Modern LZ Compression - https://news.ycombinator.com/item?id=19064791 - Feb 2019 (4 comments)

nathell 2021-08-18 07:45:51 +0000 UTC [ - ]

"Managing Gigabytes" by Witten et al is _the_ book that got me into the field of compression back in the day. Granted, it’s a bit dated now as there’s been a lot of progress in the field, but I’d still heartily recommend it to newcomers.

nayuki 2021-08-18 17:19:19 +0000 UTC [ - ]

> First, we just shorten any symbols that are longer than our maximum code length — 11 — to that value. This means that our tree will no longer be a Huffman tree, so we need to do a fixup pass to redistribute the error we've introduced.

This can in fact be solved directly and optimally: https://en.wikipedia.org/wiki/Package-merge_algorithm ; https://en.wikipedia.org/wiki/Huffman_coding#Length-limited_...

nickdothutton 2021-08-18 10:45:42 +0000 UTC [ - ]

Only partly related, since it deals with a specific type of data (English language Wikipedia), some of you might enjoy reading about the Hutter Prize: https://en.wikipedia.org/wiki/Hutter_Prize

akkartik 2021-08-18 01:44:35 +0000 UTC [ - ]

Does anyone have recommendations for learning the xz format? Particularly as used by the ZIM archival format: https://en.wikipedia.org/wiki/ZIM_(file_format)

adzm 2021-08-18 07:39:33 +0000 UTC [ - ]

lzmautils / xz utils is probably your best bet. They have some documentation for sure but it's a complicated format so the source is invaluable.

pwrrr 2021-08-18 20:13:54 +0000 UTC [ - ]

I just made a huffman encoder on the c64, for fun. I need understand how you go from the variable length codes of huffman, to suddenly fixed lenght codes, because you don't want the codes to be above a certain length. hmm...

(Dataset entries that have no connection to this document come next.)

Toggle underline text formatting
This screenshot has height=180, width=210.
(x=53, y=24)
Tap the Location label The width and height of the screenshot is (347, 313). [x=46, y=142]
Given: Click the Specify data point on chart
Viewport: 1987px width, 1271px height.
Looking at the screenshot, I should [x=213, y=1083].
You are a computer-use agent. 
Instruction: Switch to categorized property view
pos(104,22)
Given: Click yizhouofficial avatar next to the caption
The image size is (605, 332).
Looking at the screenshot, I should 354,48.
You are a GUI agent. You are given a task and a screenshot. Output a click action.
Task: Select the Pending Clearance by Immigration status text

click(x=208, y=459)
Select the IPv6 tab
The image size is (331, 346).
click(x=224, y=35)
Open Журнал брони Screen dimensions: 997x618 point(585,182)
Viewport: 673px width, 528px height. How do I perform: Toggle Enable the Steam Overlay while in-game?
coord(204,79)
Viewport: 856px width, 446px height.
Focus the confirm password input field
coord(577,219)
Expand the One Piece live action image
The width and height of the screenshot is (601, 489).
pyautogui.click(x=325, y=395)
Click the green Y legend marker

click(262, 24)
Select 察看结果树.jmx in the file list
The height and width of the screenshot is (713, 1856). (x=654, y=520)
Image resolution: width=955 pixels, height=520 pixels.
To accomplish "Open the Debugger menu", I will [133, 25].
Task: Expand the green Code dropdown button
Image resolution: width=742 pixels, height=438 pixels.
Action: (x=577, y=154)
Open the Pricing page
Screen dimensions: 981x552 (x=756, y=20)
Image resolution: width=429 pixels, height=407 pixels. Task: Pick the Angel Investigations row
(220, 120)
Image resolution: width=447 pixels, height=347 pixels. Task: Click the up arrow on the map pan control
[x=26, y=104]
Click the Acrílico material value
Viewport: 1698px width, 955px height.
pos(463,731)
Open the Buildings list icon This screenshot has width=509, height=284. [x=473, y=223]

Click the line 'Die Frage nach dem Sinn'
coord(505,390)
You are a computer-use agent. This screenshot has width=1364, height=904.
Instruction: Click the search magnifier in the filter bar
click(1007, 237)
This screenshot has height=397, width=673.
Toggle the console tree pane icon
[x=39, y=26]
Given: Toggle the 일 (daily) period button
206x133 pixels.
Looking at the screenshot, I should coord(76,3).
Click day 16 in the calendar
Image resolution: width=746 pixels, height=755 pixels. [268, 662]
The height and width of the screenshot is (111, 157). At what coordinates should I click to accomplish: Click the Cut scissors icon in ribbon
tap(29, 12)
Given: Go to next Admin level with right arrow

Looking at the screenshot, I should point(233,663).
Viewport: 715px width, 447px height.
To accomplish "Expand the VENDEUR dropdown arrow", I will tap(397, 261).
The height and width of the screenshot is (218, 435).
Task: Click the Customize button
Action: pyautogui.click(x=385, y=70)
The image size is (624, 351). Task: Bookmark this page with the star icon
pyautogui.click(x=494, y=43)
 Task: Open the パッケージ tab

meiji163 2021-08-18 02:15:37 +0000 UTC [ - ]

I wonder if LZ would still be standard, if not for the inertia of gzip/zip? There are surely better and comparably fast algorithms (paq, ppm, etc.)

hakmad 2021-08-18 12:01:37 +0000 UTC [ - ]

This might not apply to all LZ based programs/algorithms but compress (an old Unix utility based on the Lempel-Ziv-Welch algorithm) fell out of favour after it ran afoul of patent issues (you can read more about it on the compress Wikipedia page [0] and a section of the GIF Wikipedia page [1] which covers more about the enforcement of the patent). From what I can gather though, it enjoyed considerable success and was pretty much the standard utility for compressing data on Unix. I think eventually though it would have been replaced because other algorithms (bzip2, gzip, etc.) have slightly better compression ratios (even if they are more computationally expensive).

[0] - https://en.wikipedia.org/wiki/Compress [1] - https://en.wikipedia.org/wiki/GIF#Unisys_and_LZW_patent_enfo...

jltsiren 2021-08-18 03:42:36 +0000 UTC [ - ]

LZ is popular because it's computationally efficient. When random memory access is slow but sequential access is fast, you want to encode substrings instead of individual symbols. Explicit higher-order probabilistic models require a lot of memory and generate too many cache misses. Implicit models based on the Burrows-Wheeler transform also have poor memory access patterns.

zinekeller 2021-08-18 06:19:14 +0000 UTC [ - ]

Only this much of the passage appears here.